**Work to complete:** From the entries below, pull out each line where "left" appears.

Stored entries
┌──

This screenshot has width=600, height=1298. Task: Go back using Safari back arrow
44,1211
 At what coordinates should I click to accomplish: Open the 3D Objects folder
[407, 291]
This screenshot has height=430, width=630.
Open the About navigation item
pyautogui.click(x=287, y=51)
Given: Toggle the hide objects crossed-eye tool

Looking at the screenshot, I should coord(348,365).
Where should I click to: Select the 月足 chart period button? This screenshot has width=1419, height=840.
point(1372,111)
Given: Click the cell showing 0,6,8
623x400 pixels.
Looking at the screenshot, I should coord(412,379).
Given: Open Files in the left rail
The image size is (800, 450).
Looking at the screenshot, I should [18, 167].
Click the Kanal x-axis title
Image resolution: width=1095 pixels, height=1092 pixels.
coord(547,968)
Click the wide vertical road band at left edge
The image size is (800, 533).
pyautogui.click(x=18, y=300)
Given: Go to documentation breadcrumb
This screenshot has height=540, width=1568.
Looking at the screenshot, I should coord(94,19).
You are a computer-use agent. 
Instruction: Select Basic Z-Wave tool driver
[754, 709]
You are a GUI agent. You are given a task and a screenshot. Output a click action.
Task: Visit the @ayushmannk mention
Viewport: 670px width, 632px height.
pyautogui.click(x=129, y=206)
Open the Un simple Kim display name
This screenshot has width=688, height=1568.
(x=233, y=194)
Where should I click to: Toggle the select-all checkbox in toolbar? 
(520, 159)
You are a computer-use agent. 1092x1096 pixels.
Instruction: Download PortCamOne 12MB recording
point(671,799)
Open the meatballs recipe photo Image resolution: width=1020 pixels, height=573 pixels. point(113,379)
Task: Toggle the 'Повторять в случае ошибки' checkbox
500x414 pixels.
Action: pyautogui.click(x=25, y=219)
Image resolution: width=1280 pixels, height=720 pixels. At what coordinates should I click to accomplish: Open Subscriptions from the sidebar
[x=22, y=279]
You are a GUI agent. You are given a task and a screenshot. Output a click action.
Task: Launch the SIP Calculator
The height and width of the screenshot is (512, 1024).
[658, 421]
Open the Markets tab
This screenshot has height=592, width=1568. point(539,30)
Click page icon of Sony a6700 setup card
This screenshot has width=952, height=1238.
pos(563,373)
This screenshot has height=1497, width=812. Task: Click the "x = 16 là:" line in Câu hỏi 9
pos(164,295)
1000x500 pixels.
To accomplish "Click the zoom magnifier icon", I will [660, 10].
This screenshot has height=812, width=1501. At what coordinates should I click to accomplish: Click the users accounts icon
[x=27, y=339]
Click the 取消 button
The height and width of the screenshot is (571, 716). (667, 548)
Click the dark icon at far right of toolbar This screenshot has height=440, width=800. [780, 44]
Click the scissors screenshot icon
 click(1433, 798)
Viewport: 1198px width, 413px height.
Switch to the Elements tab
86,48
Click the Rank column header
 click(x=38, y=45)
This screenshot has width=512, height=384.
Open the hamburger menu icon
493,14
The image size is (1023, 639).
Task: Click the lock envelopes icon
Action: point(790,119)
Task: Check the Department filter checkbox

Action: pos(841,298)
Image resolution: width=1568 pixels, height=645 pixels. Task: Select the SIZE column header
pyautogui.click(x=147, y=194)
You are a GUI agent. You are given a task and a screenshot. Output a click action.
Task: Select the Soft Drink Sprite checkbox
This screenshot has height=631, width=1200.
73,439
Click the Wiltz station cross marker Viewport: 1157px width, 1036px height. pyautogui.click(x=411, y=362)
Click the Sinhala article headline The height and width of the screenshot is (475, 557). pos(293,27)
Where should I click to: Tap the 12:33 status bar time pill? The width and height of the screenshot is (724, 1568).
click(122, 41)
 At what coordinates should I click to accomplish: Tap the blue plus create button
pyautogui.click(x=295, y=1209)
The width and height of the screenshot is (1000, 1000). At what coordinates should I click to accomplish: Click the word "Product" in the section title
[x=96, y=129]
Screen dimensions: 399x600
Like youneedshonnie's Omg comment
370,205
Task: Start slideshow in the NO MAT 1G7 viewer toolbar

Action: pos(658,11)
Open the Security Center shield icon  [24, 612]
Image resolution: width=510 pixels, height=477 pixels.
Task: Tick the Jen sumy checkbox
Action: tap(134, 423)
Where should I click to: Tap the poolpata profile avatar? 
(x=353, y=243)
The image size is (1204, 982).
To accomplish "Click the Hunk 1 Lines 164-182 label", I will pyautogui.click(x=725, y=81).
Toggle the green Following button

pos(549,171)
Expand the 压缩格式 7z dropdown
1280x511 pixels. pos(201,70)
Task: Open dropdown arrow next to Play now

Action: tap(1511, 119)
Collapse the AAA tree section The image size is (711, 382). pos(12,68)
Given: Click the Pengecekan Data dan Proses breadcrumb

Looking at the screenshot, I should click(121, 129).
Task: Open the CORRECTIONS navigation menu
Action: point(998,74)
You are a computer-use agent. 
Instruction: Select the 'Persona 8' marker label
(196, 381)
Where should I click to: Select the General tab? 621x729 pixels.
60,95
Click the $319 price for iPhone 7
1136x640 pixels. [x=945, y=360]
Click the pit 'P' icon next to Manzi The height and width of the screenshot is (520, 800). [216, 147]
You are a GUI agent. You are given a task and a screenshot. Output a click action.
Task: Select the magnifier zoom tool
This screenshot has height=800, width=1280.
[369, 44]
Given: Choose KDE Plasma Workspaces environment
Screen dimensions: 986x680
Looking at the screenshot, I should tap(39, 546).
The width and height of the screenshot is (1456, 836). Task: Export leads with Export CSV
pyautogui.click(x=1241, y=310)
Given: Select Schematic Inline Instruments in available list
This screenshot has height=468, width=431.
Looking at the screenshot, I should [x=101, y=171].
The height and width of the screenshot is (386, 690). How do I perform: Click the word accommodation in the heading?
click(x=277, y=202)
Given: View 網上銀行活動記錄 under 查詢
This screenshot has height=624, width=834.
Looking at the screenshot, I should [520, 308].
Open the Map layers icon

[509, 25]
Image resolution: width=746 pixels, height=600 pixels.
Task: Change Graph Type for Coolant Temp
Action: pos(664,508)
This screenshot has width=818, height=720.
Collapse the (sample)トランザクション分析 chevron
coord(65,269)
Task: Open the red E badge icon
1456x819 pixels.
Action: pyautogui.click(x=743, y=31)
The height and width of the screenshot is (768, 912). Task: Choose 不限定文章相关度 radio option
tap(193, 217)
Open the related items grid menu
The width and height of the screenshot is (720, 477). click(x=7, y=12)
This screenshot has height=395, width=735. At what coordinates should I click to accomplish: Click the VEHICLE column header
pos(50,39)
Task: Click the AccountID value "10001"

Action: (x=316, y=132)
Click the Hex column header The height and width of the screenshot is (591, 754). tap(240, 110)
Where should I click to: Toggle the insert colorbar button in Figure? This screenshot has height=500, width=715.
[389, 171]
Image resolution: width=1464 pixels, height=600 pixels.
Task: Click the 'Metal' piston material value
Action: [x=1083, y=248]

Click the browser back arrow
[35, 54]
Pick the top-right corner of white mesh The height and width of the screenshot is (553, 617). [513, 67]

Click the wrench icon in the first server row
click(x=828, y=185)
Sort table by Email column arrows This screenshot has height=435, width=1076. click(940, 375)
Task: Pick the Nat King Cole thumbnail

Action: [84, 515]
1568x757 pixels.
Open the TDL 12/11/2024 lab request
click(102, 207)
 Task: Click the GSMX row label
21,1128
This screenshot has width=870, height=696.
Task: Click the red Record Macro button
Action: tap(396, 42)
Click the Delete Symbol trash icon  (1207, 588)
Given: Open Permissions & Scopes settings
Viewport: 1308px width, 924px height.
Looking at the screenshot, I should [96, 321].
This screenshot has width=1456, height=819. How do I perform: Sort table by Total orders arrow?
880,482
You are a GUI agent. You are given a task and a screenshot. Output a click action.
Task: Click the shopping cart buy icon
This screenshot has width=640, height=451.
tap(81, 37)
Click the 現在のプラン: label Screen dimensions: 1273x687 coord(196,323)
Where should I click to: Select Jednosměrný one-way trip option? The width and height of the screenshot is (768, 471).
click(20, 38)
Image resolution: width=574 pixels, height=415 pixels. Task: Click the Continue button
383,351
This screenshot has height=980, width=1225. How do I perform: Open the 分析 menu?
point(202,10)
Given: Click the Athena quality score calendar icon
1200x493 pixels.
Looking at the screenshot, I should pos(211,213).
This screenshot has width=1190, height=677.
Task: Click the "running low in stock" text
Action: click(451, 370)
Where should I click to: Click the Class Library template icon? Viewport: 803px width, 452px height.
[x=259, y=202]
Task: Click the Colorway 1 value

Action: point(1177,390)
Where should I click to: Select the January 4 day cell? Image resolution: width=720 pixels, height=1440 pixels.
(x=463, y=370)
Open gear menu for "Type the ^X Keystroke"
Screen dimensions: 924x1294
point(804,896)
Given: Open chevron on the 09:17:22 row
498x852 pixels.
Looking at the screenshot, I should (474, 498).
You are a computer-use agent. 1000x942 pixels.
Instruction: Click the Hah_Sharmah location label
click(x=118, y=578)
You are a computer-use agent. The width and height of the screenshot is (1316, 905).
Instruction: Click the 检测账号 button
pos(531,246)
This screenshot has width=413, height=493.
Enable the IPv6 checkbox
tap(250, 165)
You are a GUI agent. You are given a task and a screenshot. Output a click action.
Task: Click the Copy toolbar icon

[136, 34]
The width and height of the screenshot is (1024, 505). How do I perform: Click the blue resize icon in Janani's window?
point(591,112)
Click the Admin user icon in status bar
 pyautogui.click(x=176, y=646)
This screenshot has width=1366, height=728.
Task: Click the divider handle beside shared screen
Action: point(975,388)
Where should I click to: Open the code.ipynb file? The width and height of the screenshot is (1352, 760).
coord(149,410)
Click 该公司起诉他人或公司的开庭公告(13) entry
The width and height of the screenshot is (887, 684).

└──

**Answer box:**
Given: Open Files in the left rail
Click the wide vertical road band at left edge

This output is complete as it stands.